Also, check out Our Family Wizard. It will let you know when emails are read. It has a calendar where you can put in the kids schedule so you don't have to communicate it to the X. 

It has many other features as well. 

I have a very high-conflict X so I had this put in our decree. It helps a lot.


----------



## angelpixie (Mar 2, 2012)

Other people on here use Cozi to set up schedules. Our D was not high-conflict by the time it happened, but we pretty much instituted the schedule we finalized over a year before the D. We each call our son every night to say good-night. DS was 8 when I moved out. At that age, I dialed the phone and handed it to him, and he talked to his dad. I also gave his dad his own ringtone, so if my phone rings around 'bedtime' I just have DS answer it. DS is almost 11 now, and he calls his dad himself on my phone. We do most of our communication via text, sometimes email, once in a while in person or on the phone. I don't have trouble with text-bombing or email bombing (the opposite, actually), but another idea is to set-up a folder for his stuff to automatically go into. Skim the message. If nothing pertains to schedule, something your kids need, etc., close the email. Don't even bother reading the rest. You don't need the stress, and he doesn't deserve a response.
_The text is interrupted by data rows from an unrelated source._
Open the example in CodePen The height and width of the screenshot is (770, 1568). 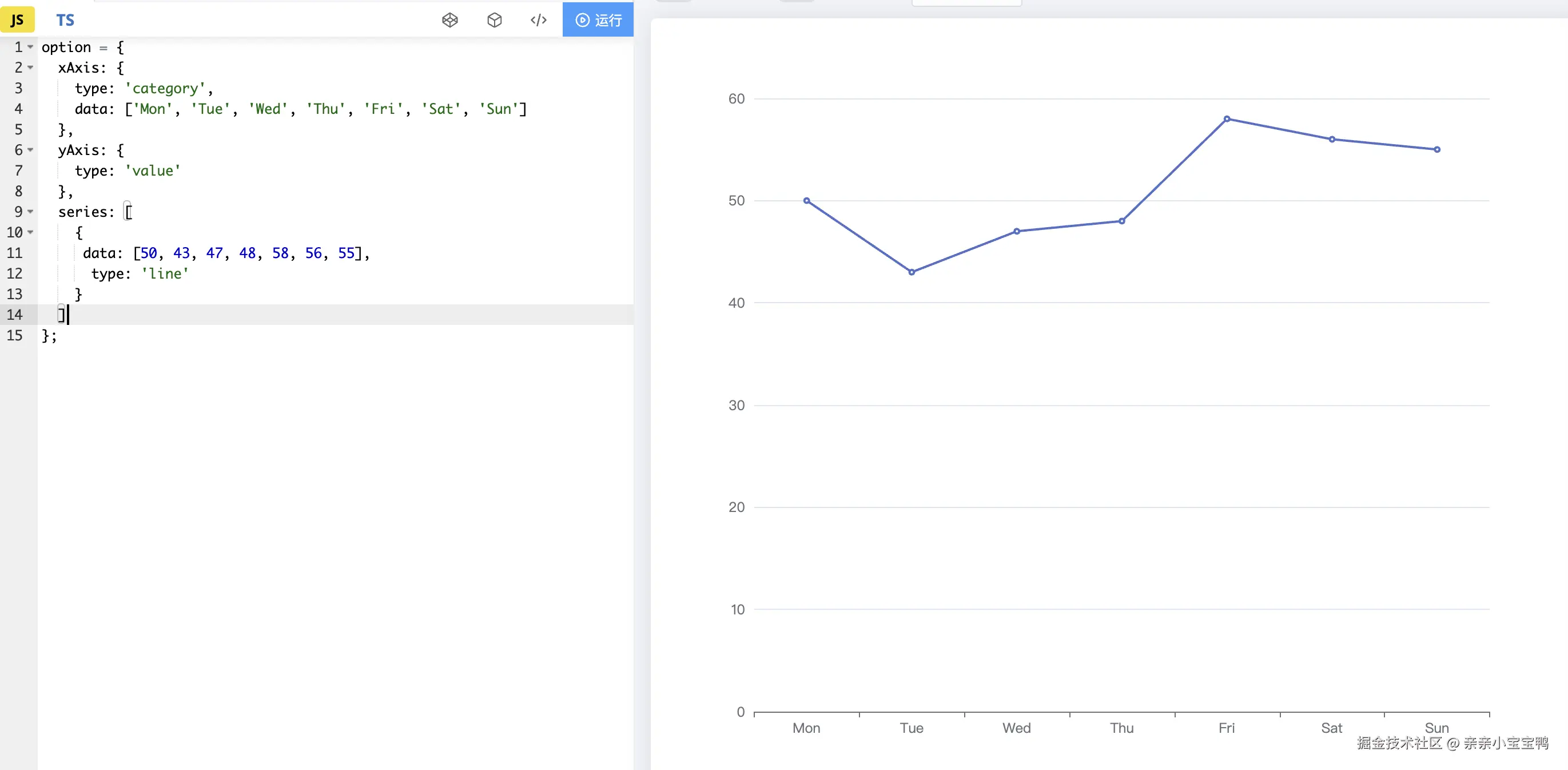pos(450,20)
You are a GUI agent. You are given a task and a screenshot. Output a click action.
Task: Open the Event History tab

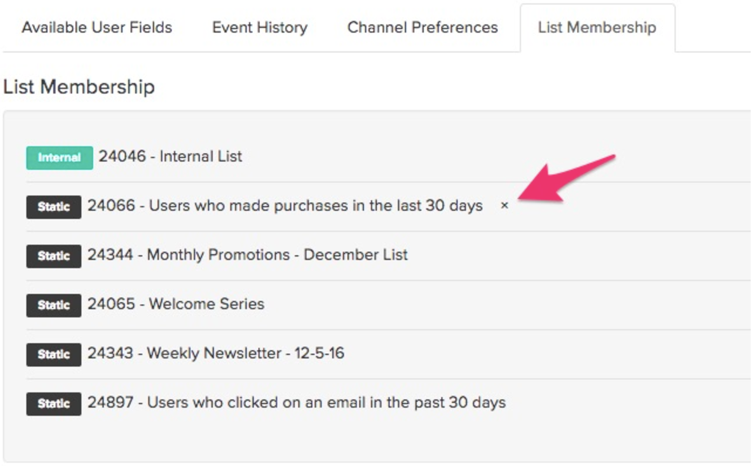pyautogui.click(x=260, y=27)
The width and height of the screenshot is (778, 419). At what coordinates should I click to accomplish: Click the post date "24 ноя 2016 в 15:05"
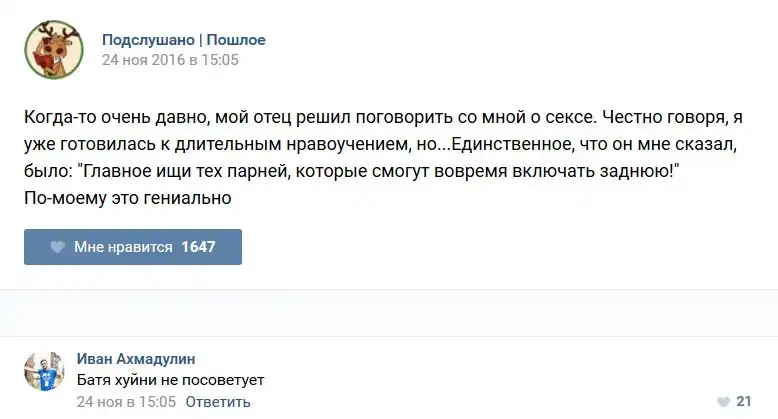pyautogui.click(x=170, y=60)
If it wouldn't possibly help you in the future to show what he sends you and how often, I'd recommend you just delete his messages.

In cases of a high-conflict D, I wonder why the court would order the two of you to speak every week. There are so many programs, devices, etc., to make that unnecessary. I would see if you could petition to change the agreement.


----------



## Morgiana (Oct 18, 2011)

I just have to vent.... the ex is definitely on my 'hate' list at the moment.

Yeah-yeah, I know, get to 50,000 feet, but the stupid double-talking lying SoB who is such a pansy yellow-bellied PoS who is afraid to meet any of the men in my family because of that reason could be on fire and I wouldn't piss on him to put him out.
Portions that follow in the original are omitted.